— ИСХОДНЫЙ ОТРЫВОК —

* * *

Повесть Алексея Лукьянова «Спаситель Петрограда» (СПб., «Амфора», 2006) основывается на тех же, что и романы Быкова и Славниковой, проблемах, но решает их на более простом, иллюстративном, словно аллегорическом уровне. Альтернативная история, в духе которой написана повесть Лукьянова, самим уже смешением исторических явлений, как то: Распутин и Кантария, Шевчук и Березовский, Курбский и Масяня, коммерческий комсомол и четырнадцать рангов службы, — создает впечатление остановки, консервации истории, словно все ее события и деятели никак не прейдут и копятся на одном временном пятачке. Тема неподлинности и театрализации жизни воплощена здесь в одном образе — образе Николая Второго, которого по очереди играют подставные монархи России. Царская семья была расстреляна большевиками, но Ленина все же арестовали, Столыпин остался жив, а русская Дума проголосовала за монархическое государство. С тех пор вот уже восемьдесят пять лет жандармерия подбирает повсюду двойников последнего русского царя, которых приходится менять очень быстро: ведь таинственная политическая сила все время покушается на них.

* * *

— ПРЕДОСТАВЛЕННЫЕ МАТЕРИАЛЫ —
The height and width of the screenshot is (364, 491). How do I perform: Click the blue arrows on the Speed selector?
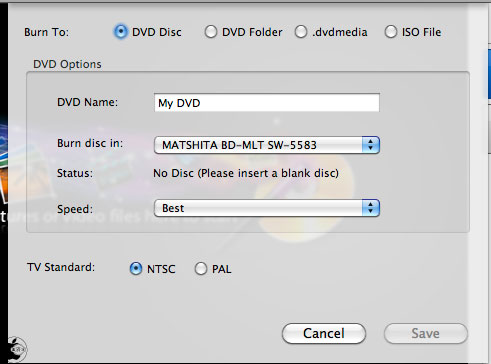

* * *

— ЗАДАНИЕ —
Продолжите отрывок о повести «Спаситель Петрограда» с того места, где заканчивается его последнее предложение.

— ИТОГОВЫЙ РЕЗУЛЬТАТ —
Как и в романе Славниковой, здесь суть фальсифицируется за счет внешнего сходства для того, чтобы умилять народ неживой типичностью, ожидаемой сочетаемостью роли и ее исполнителя, — чтобы не было заметно, что пустеющие места на самом деле давно уже не обновляются. Иными словами, вот вам подобие истории, о которой вы уже слышали, — чтобы не захотели настоящей, незнаемой.
Но, как и в романах Быкова и Славниковой, история вдруг затребовала свое: очередной двойник императора кузнец Юран вдруг соединяет похожесть с сутью — у него, уже завербованного жандармерией, обнаружен геном Романовых. То, что Юран при этом ни дать ни взять самый настоящий кентавр, подчеркивает абсурд его схожести с императором и настаивает на внимании к сути: четыре копыта не загримировать, и в то же время именно это чудо природы оказывается настоящим продолжателем царского рода! «Я тут совершенно законно?» — изумляется кентавр в царском мундире.
Отправной точкой сюжета повести стала осечка, благодаря которой выжил Столыпин. Но проблема выбора между революцией и восстановлением монархии не должна нас особо волновать. Ведь, спасибо писательскому такту Лукьянова, мессидж его повести связан с призывом вовсе не к монархизму, а к требованию исторической подлинности любого строя. По логике повести, Романовы, раз они есть, должны занять престол вместо двойников — страной должна править сила, реально включенная в историю.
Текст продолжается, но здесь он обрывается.